Screenshot grounding data

============================================================

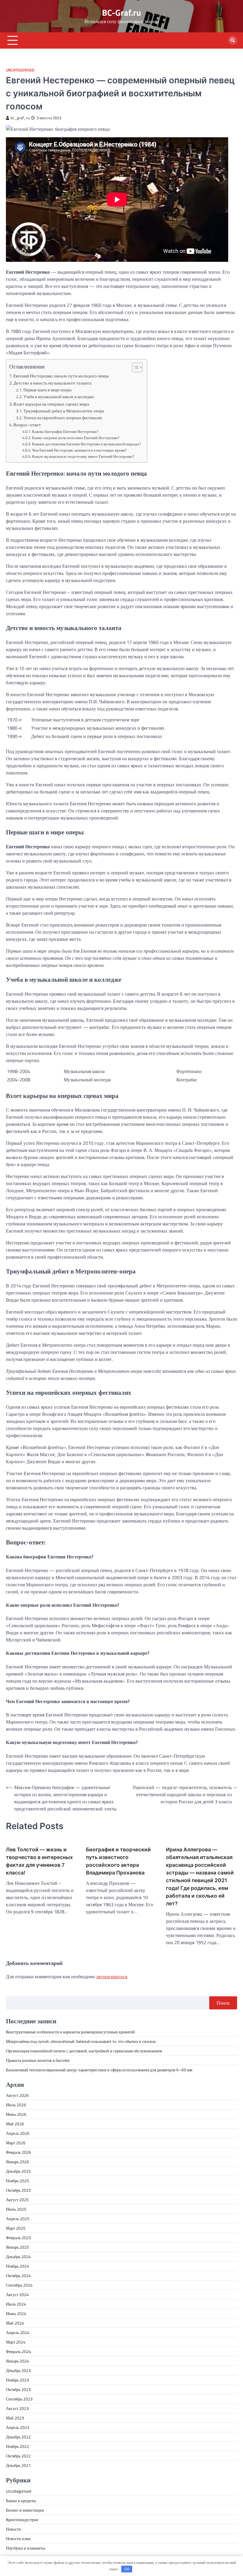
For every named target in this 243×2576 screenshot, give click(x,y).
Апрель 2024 (17, 2332)
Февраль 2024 (18, 2351)
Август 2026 (17, 2095)
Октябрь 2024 (18, 2275)
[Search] (232, 40)
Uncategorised (20, 70)
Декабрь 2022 (18, 2437)
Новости (13, 2529)
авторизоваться (111, 1976)
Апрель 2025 (17, 2218)
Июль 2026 (16, 2105)
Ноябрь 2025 (17, 2181)
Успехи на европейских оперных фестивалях (62, 418)
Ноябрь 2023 (17, 2380)
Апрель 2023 (17, 2427)
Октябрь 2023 (18, 2389)
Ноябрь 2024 (17, 2266)
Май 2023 (15, 2418)
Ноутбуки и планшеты (25, 2548)
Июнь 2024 (16, 2313)
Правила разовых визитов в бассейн (38, 2060)
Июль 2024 (16, 2304)
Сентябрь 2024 (19, 2285)
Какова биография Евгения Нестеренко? (65, 431)
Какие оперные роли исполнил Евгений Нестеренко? (75, 438)
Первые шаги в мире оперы (47, 390)
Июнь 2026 (16, 2114)
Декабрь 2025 (18, 2171)
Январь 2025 (17, 2247)
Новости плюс (18, 2538)
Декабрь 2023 (18, 2370)
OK (126, 2569)
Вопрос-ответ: (27, 424)
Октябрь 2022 (18, 2456)
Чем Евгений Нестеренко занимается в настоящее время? (79, 450)
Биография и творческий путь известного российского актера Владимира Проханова (118, 1861)
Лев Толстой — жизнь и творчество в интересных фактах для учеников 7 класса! (39, 1861)
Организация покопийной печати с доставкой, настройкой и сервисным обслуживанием (84, 2051)
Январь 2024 (17, 2361)
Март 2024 (15, 2342)
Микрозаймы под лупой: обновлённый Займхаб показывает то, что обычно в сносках (81, 2041)
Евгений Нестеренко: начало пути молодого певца (61, 375)
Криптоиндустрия (22, 2519)
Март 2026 (15, 2143)
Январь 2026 (17, 2162)
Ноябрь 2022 (17, 2446)
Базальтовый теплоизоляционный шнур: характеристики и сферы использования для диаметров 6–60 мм (99, 2070)
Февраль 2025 (18, 2237)
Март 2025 (15, 2228)
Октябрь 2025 (18, 2190)
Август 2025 (17, 2199)
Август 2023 (17, 2408)
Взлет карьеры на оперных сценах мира (51, 404)
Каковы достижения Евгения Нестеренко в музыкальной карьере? (86, 444)
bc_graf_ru (20, 118)
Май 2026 (15, 2124)
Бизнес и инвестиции (25, 2510)
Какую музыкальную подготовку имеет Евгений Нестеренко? (83, 456)
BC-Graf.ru (121, 12)
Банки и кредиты (21, 2500)
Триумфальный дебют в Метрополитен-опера (63, 411)
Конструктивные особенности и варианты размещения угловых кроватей (70, 2032)
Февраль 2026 (18, 2152)
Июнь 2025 (16, 2209)
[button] (134, 367)
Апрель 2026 (17, 2133)
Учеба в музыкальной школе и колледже (58, 396)
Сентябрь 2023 (19, 2399)
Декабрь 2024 (18, 2256)
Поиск (223, 2002)
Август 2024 (17, 2294)
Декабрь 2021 (18, 2465)
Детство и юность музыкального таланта (52, 383)
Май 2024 (15, 2323)
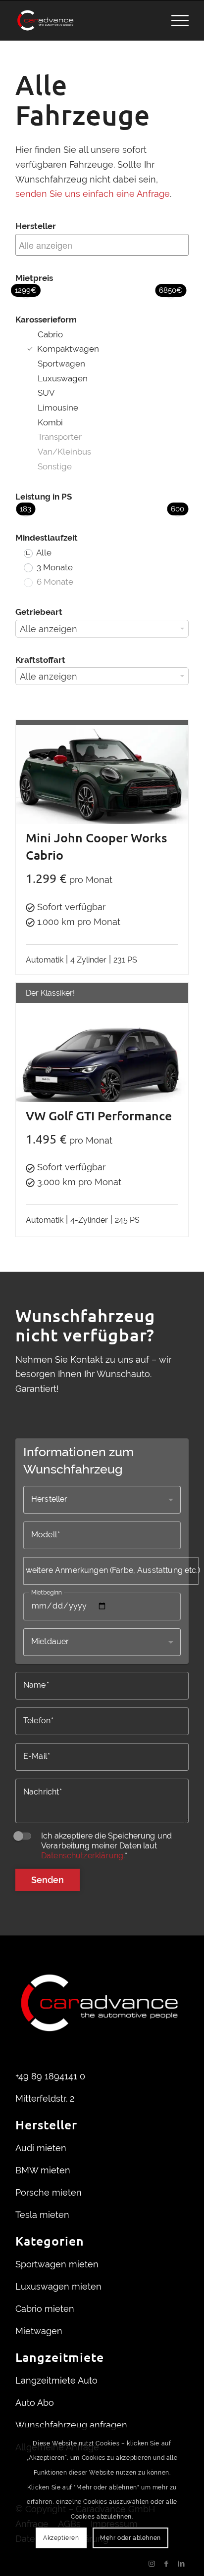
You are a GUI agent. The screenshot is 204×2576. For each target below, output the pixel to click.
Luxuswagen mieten (58, 2286)
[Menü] (175, 20)
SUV (46, 393)
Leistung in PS (43, 497)
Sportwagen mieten (57, 2264)
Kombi (50, 422)
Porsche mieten (48, 2192)
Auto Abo (34, 2402)
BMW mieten (42, 2170)
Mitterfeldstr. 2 (44, 2098)
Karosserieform (46, 319)
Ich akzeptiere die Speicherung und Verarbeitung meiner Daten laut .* (106, 1845)
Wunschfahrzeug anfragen (71, 2425)
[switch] (23, 1836)
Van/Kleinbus (64, 452)
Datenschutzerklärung (82, 1855)
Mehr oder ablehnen (130, 2537)
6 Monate (54, 582)
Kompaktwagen (67, 349)
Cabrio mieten (44, 2308)
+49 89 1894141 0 (50, 2076)
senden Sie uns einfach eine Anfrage (92, 193)
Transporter (60, 437)
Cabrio (50, 334)
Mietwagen (38, 2331)
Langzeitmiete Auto (56, 2380)
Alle (43, 552)
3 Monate (54, 567)
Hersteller (35, 226)
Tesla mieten (42, 2214)
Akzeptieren (61, 2537)
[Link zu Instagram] (151, 2563)
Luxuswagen (63, 378)
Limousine (58, 408)
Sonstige (55, 466)
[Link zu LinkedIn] (181, 2563)
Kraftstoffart (40, 660)
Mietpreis (34, 278)
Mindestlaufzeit (41, 538)
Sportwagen (61, 363)
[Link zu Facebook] (166, 2563)
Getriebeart (38, 612)
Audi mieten (40, 2148)
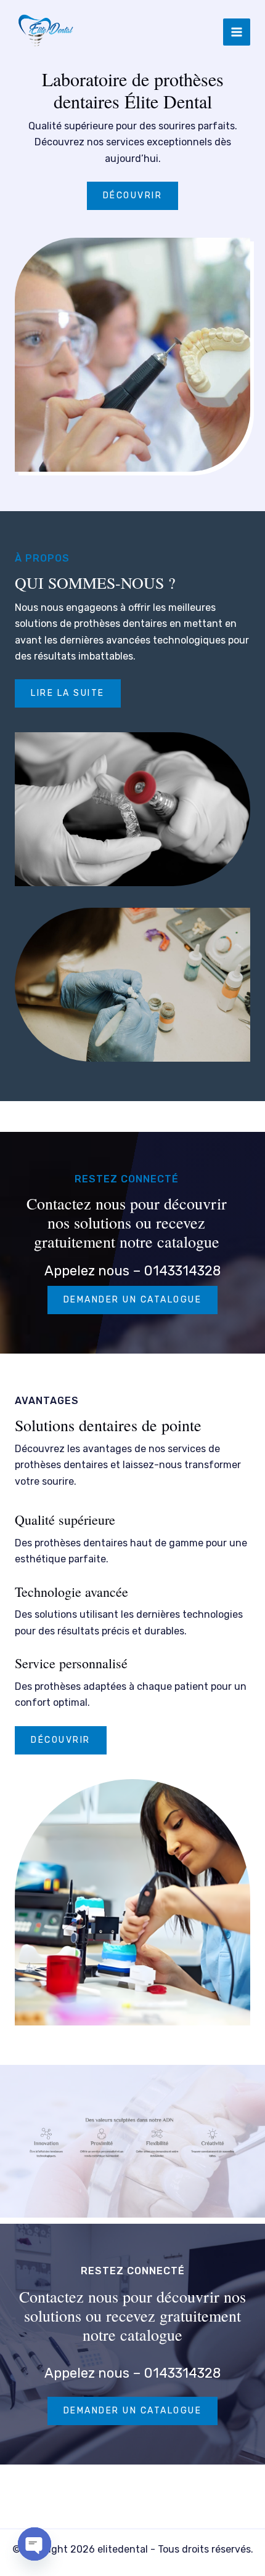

============================================================

In the records above, find the line containing "Ноябрь 2025 (17, 2181)" and output every line from the first through that one, exactly, omitting pictures.

For every named target in this 243×2576 screenshot, give click(x,y).
Апрель 2024 (17, 2332)
Февраль 2024 (18, 2351)
Август 2026 (17, 2095)
Октябрь 2024 (18, 2275)
[Search] (232, 40)
Uncategorised (20, 70)
Декабрь 2022 (18, 2437)
Новости (13, 2529)
авторизоваться (111, 1976)
Апрель 2025 (17, 2218)
Июль 2026 (16, 2105)
Ноябрь 2025 (17, 2181)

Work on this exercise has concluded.